The Central Intelligence Agency has concluded that North Korea has been able to validate its nuclear weapons designs without a nuclear test, the agency disclosed to Congress.

The intelligence service believes that conventional explosives tests, conducted since the 1980s, have allowed the North Koreans to verify their nuclear designs would work. The agency believes North Korea has one or two nuclear weapons similar to what the United States dropped on Hiroshima during World War II; a minority of U.S. analysts believes the communist country may already have made more.

CIA officials do not describe the precise mechanism by which the North Koreans could have verified their designs. The explanation to Congress provides the rationale behind the agency's conclusion that North Korea already has a nuclear weapon.

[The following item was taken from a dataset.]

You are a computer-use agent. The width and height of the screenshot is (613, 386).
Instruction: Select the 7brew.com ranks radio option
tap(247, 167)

The relatively simple fission weapons that North Korea is believed to have produced would presumably detonate a precisely built shell of conventional high explosives around a plutonium core, and the tests may have involved the designs of that shell.

A CIA spokesman declined last week to expand on the agency's conclusions.

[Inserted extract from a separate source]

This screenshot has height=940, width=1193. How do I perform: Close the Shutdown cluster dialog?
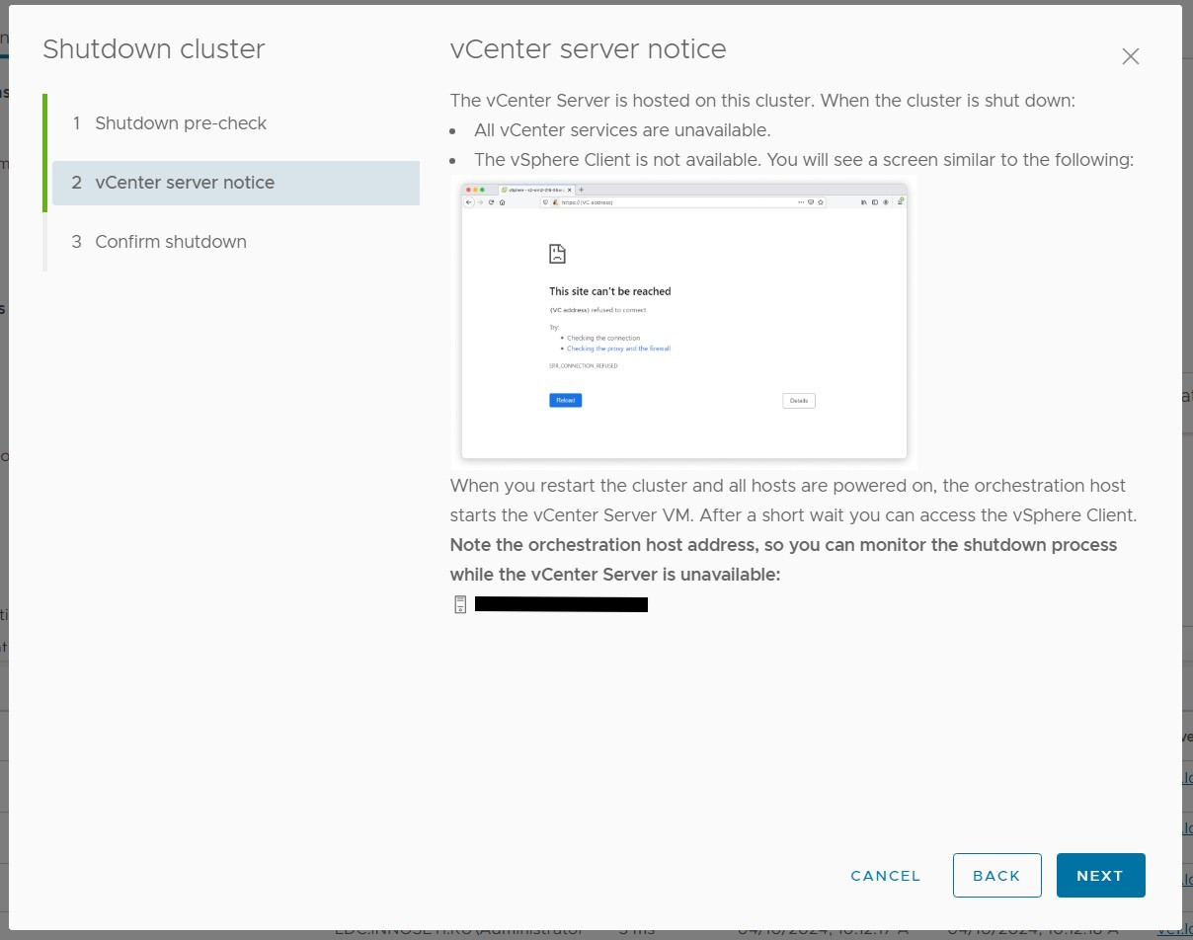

North Korea has suggested it may conduct a nuclear test to demonstrate it is a nuclear power. However, U.S. officials are not sure that the North Koreans would expend a nuclear weapon if they have only a few.

"A North Korean decision to conduct a nuclear test would entail risks for Pyongyang of precipitating an international backlash and further isolation," the CIA says. "Pyongyang at this point appears to view ambiguity regarding its nuclear capabilities as providing a tactical advantage."

The CIA's conclusion was reported in an unclassified letter to the Senate Intelligence Committee in August. That letter, along with similar communications from the Defense Intelligence Agency, the FBI and State Department, was obtained by the Federation of American Scientists, a watchdog group that focuses on security and intelligence matters.

North Korea frequently issues threats but also has taken part in six-country talks regarding its programs. U.S. officials believe North Korea, long in a dire economic state, regards nuclear weapons as a way to exact aid and concessions from the rest of the world.